Las noches de Tlatelolco e Iguala

¿Quién o quiénes fueron?

Fue el presidente municipal "perredista" de Iguala quien ordenó la detención, la tortura, la muerte y la incineración de 43 estudiantes.

Fueron las policías de Iguala y Cocula las que obedecieron la orden de detener a los estudiantes y entregarlos a sus verdugos.

Fue el grupo criminal Guerreros Unidos el que ejecutó la orden de torturar, matar e incinerar a los normalistas.

Fue el ex gobernador perredista Ángel Aguirre Rivero quien, a pesar de estar informado de todo lo sucedido, no solicitó el apoyo de la policía estatal, federal o del Ejército mexicano.

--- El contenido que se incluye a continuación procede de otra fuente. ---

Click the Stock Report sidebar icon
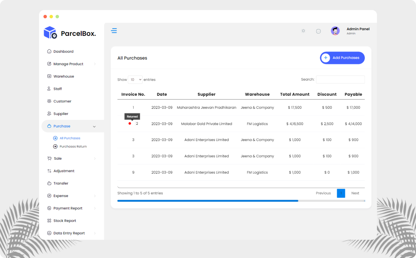This screenshot has height=258, width=416. 49,221
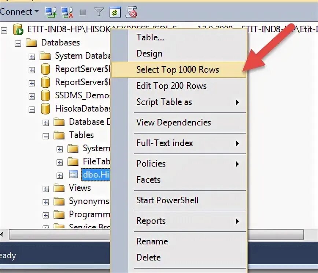
Task: Click Start PowerShell in the context menu
Action: 167,200
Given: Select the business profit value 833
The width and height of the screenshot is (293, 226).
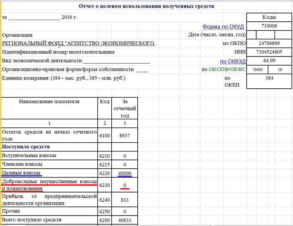Looking at the screenshot, I should 125,200.
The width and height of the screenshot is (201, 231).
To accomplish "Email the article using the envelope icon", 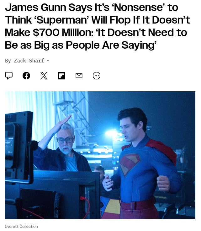I will [79, 76].
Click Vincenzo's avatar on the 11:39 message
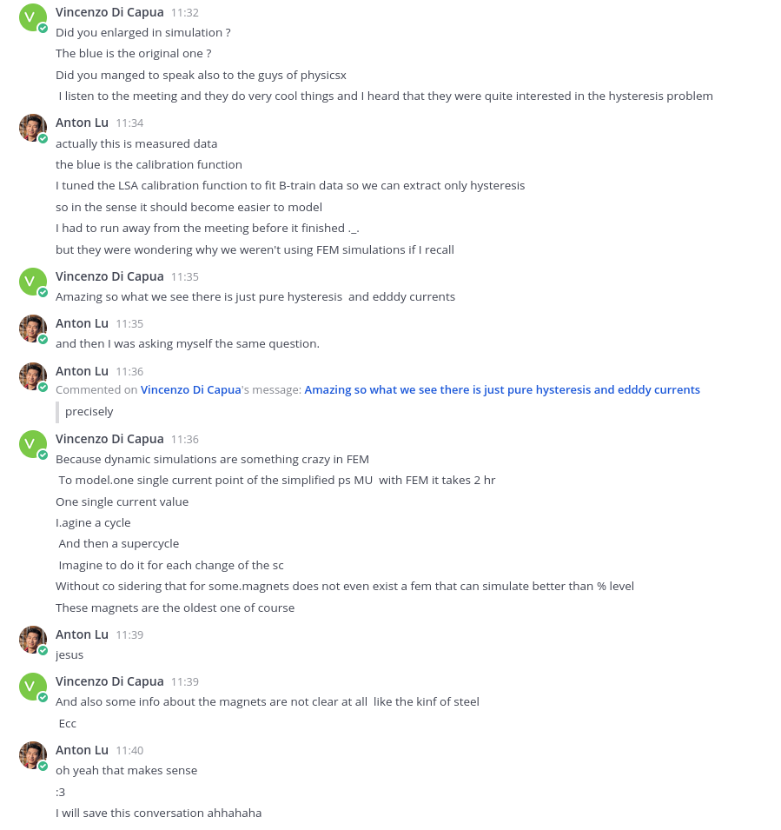The height and width of the screenshot is (830, 781). pos(32,687)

¿Alguien piensa llamar a cuentas a Aguirre Rivero?

Fueron los estudiantes de la Normal Rural Raúl Isidro Burgos quienes, común a sus prácticas, la tarde del 26 de septiembre salieron a "secuestrar" camiones para poder ir a la marcha del 2 de octubre. Nadie protesta ni nadie denuncia. Son cotidianas estas acciones en el estado de Guerrero, hasta para la policía.

Fueron los soldados del 27° Batallón de Infantería quienes dieron seguimiento puntual a las acciones de los estudiantes y de los policías municipales; sin embargo, no podían —ni pueden— actuar, si no lo solicita la autoridad estatal o la municipal.

Las fuerzas armadas no están protegidas jurídicamente para hacer labores de seguridad pública; sin embargo, en ese fatídico día, menos; ya que el municipio de Iguala no había solicitado la coadyuvancia del Ejército para apoyar las acciones de seguridad en ese municipio, es decir, no estaban actuando juntos militares y policías ni ese día ni en los anteriores.

Desde la noche de Tlatelolco, hace 47 años, los soldados solamente han recibido de la ley lo propio para que sus acciones no perjudiquen a la sociedad, olvidando la certeza legal que ellos deben tener cuando cumplen con su deber.

Tlatelolco e Iguala son grandes experiencias para el Ejército.

Lo sucedido la noche de hace 47 años tenía un objetivo de impacto nacional. Lo sucedido la noche de hace un año solo buscaba el beneficio de un grupo local.

En lo que coinciden las dos noches es en la intención de descrédito contra el Ejército mexicano.

Cabo de Guardia

El pasado 16 de septiembre, el Presidente comió con las fuerzas armadas con motivo del desfile cívico-militar. De hecho estuvo tan contento, que ya ordenó que fuese así todos los años.

Fue el servicio de Intendencia del Ejército mexicano el que organizó, atendió y sirvió todo lo necesario para que fuera de lo mejor.

Una felicitación desde aquí a cocineros, meseros, oficiales, jefes y, en suma, a todos los que integran el servicio por su dedicación y esfuerzo.